> Instructions to follow:
Report how many lines in the records below contain the string "width" and give only that number.

> Text and item location entries:
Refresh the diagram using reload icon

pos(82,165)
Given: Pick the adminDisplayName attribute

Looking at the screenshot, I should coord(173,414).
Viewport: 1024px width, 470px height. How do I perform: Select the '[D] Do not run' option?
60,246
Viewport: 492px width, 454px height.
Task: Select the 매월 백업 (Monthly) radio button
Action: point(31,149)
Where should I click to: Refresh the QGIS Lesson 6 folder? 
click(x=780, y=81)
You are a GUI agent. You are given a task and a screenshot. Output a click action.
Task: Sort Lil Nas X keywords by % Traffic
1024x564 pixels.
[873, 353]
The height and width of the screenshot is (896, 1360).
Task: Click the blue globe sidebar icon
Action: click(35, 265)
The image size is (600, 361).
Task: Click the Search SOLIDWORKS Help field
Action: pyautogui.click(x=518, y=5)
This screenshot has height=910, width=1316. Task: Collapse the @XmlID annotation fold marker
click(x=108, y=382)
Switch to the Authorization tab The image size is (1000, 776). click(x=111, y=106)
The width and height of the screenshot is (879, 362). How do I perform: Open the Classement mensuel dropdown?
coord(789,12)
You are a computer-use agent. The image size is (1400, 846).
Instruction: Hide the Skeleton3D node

> Reply to the task:
5